Helping Shoppers Navigate Emptier Shelves and Inflation

Helping Shoppers Navigate Emptier Shelves and Inflation

March 30, 2022
Al Heller
Trends

By Al Heller, Contributing Editor, SupermarketGuru.com

It keeps getting harder for primary household shoppers to buy nutritionally and cost-efficiently in 2022.  Bedeviled by out of stocks and higher prices on many of their preferred healthful foods, they now must learn about, find, and try budget-friendly nutritional substitutes to satisfyingly feed their families.

Meal and snack planning is more difficult because shoppers don’t know if they’ll find their favorite items in the store on any given trip – or if rising prices mean they’ll no longer fit within the budget.

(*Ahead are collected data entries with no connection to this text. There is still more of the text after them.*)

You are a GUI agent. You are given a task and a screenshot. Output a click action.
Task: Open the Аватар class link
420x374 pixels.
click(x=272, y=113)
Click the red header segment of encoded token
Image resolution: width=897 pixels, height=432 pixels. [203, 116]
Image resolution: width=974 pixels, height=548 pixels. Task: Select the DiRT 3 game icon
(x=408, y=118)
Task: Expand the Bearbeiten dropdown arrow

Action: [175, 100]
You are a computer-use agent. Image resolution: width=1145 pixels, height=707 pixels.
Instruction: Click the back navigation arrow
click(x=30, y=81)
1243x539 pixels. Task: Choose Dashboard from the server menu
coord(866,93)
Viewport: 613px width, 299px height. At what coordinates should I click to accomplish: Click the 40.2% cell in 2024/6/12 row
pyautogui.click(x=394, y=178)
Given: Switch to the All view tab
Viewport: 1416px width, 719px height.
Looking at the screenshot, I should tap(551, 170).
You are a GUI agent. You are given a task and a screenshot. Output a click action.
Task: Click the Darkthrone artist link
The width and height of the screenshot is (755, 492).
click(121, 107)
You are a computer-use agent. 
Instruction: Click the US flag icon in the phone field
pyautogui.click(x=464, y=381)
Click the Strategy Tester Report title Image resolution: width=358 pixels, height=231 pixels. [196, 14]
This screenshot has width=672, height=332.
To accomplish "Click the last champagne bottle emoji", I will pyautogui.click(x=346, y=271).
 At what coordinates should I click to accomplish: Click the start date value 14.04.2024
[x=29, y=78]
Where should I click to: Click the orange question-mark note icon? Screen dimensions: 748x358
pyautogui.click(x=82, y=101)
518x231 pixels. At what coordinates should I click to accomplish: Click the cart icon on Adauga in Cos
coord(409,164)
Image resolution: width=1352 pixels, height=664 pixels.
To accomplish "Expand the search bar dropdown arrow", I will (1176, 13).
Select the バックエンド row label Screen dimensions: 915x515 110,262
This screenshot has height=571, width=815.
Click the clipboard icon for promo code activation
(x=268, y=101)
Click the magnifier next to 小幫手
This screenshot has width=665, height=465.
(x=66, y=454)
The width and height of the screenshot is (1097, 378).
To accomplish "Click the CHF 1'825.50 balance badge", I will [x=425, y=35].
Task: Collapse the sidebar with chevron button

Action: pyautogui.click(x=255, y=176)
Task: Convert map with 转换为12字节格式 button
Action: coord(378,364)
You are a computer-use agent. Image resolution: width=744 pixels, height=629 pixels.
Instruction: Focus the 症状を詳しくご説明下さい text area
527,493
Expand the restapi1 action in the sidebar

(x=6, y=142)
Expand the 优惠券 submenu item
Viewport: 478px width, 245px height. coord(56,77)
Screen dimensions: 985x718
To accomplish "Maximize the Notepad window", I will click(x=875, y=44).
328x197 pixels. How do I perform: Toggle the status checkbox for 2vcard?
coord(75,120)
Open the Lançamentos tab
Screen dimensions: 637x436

Food inflation is the highest it’s been in decades, and it’s perplexing households in every income tier, notes RDBA’s 2022 Samplefest® presentation, “Meeting the Needs of Price-Conscious Shoppers.”

These disruptions have shoppers likely to appreciate tips for adapting recipes and meal plans from retail dietitians in stores, Zoom calls and classes, consults, social media posts, and blogs.  Ideas within the RDBA Samplefest® can help grow RDs’ internal credibility with store leaders plus customer traffic and market share because they visibly support families at this unstable time.

RDs can apply their own special spin to some of these:

  • Innovate like Cornell Cooperative Extension with prominent product placement of better-for-you foods, bilingual signs, and incentives for attending a dietitian class, or like Everytable with localized pricing of nutritious foods to widen access to them.
  • Make ‘food affordability’ a frequent central theme of content and presentations.
  • Respect the food cultures of ethnic groups within your chain’s trading areas, and offer ideas that sync with their wallet, traditions, and preferred tastes.
  • Collaborate with buying, marketing, e-commerce, and social media teams to create compelling cases for quality private label products that deliver nutritional bang for their dollar. Track metrics and document efforts to prove the business value of RD initiatives like these to the retail enterprise.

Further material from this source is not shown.